The use of proxy raters of patients' quality of life has been suggested as a means of facilitating the factoring of quality-of-life considerations explicitly into the medical decision-making process and of resolving the problem of missing data in longitudinal quality-of-life investigations. This review addresses two questions related to the potential role of such proxy raters in clinical research and practice: (1) to what extent are health care providers and lay individuals involved in the care of patients ("significant others") able to assess accurately the quality of life of patients with chronic disease? and (2) under what conditions, if any, is inclusion of such proxy ratings in quality-of-life investigations warranted?
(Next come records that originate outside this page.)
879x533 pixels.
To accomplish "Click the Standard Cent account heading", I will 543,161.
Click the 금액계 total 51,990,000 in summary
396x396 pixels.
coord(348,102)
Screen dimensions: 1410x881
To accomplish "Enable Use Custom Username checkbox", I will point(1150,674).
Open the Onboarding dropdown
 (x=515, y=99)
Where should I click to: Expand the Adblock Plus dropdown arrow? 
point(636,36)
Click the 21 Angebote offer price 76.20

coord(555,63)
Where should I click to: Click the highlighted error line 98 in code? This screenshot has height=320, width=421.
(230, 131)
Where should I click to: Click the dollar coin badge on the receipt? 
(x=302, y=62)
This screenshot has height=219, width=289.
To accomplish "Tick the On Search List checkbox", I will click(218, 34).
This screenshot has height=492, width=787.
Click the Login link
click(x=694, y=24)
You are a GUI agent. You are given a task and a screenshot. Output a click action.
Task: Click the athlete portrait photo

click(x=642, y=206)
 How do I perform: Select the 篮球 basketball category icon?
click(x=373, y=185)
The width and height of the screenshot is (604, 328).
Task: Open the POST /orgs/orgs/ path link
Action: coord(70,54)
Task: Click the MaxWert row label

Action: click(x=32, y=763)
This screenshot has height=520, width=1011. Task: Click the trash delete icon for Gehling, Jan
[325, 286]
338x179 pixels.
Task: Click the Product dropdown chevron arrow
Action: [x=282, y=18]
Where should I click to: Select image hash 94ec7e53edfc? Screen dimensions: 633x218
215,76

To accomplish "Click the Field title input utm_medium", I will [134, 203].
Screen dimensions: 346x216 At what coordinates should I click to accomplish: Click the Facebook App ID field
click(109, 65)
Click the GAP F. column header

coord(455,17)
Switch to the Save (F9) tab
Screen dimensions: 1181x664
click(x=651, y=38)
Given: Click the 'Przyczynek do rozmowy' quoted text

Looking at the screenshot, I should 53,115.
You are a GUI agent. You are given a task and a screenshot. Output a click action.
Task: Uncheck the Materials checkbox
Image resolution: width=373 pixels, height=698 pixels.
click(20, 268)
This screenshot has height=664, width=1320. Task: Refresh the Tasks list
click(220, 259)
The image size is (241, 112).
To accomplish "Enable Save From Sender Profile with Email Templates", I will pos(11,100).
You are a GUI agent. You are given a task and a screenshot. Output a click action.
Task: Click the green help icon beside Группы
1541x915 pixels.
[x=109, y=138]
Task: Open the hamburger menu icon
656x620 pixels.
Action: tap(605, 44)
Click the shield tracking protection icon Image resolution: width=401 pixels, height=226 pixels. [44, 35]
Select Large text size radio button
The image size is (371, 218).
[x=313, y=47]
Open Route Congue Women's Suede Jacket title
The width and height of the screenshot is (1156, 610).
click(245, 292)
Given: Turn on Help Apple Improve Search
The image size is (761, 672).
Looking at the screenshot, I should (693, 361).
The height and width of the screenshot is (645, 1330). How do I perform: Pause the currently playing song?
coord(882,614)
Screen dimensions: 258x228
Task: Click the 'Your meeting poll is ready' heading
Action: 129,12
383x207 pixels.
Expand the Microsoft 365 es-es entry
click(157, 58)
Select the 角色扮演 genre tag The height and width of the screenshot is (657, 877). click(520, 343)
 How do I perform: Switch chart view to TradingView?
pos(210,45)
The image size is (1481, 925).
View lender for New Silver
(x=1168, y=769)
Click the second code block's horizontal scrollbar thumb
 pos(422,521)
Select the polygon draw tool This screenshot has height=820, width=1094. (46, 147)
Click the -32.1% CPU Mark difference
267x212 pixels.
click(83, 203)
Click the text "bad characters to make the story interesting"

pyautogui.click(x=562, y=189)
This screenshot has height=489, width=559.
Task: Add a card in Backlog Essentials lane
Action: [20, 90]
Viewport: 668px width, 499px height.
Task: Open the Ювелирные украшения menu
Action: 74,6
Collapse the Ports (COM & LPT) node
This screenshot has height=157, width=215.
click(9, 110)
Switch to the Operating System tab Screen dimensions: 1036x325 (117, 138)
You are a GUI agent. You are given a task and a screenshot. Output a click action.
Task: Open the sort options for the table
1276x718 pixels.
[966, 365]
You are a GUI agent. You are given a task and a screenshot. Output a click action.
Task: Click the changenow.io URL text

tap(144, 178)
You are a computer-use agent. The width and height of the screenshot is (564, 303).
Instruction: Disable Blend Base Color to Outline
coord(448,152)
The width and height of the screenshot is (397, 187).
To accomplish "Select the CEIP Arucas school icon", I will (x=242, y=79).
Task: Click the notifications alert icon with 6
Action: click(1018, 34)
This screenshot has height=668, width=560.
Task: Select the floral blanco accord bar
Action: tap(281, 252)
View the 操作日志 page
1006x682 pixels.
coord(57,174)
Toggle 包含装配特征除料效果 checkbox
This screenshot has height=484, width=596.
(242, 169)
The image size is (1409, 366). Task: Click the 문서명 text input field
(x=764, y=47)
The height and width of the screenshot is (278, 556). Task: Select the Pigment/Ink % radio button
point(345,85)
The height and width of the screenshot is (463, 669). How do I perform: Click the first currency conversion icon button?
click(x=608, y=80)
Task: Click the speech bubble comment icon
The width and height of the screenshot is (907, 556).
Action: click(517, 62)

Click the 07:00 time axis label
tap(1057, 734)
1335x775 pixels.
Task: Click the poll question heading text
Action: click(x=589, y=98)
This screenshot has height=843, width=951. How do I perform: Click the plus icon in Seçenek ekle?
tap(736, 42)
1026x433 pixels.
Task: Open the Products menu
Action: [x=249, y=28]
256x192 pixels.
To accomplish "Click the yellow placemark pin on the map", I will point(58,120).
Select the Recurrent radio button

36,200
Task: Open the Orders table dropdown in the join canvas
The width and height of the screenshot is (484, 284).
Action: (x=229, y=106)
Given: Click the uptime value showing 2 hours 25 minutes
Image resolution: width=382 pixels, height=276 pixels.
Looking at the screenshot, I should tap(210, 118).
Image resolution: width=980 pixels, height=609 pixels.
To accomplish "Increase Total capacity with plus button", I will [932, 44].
Although the extant literature yields few unequivocal findings, a number of clear trends can be identified: (i) health care providers and significant others tend, in general, to underestimate patients' quality of life; (ii) health care providers and significant others appear to evaluate patients' quality of life with a comparable degree of (in)accuracy; (iii) health care providers tend to underrate the pain intensity of their patients; (iv) proxy ratings appear to be more accurate when the information sought is concrete and observable; and (v) while significant others' ratings tend to be more accurate when they live in close proximity to the patient, they can also be biased by the caregiving function of the rater. There is need for more methodologically sound studies that: (a) incorporate head-to-head comparisons of health care providers and significant others as proxy raters; (b) employ well-validated quality-of-life measures; and (3) employ a longitudinal design in order to examine the effect of changes in patients' health status over time on the ability of proxies to provide valid quality-of-life assessments.